» EXERCISE GOAL: Reproduce the entries verbatim, beginning at the first line and ending with the line that contains "click(x=103, y=96)", including that line.

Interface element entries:
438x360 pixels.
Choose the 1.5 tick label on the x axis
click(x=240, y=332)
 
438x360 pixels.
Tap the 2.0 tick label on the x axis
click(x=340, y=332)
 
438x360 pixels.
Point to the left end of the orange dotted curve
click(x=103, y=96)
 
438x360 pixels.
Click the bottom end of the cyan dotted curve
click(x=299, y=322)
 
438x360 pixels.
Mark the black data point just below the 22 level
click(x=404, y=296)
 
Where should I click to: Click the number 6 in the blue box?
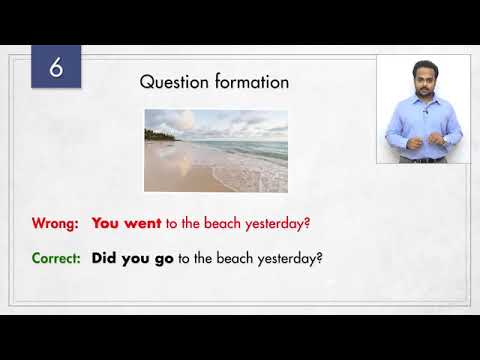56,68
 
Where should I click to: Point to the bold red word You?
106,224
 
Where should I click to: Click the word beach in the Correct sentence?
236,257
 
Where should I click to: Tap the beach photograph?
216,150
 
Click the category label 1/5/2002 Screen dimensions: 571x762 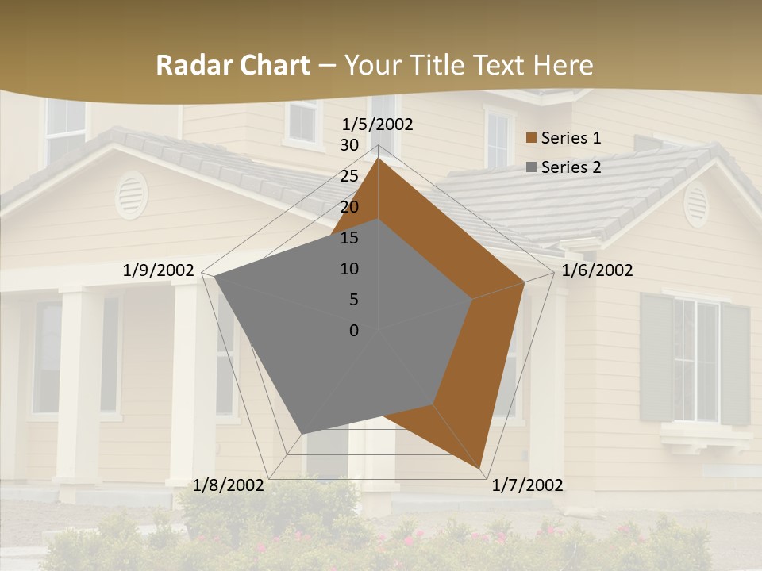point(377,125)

» COMPLETE ANSWER:
438x360 pixels.
Choose the 1.5 tick label on the x axis
click(x=240, y=332)
 
438x360 pixels.
Tap the 2.0 tick label on the x axis
click(x=340, y=332)
 
438x360 pixels.
Point to the left end of the orange dotted curve
click(x=103, y=96)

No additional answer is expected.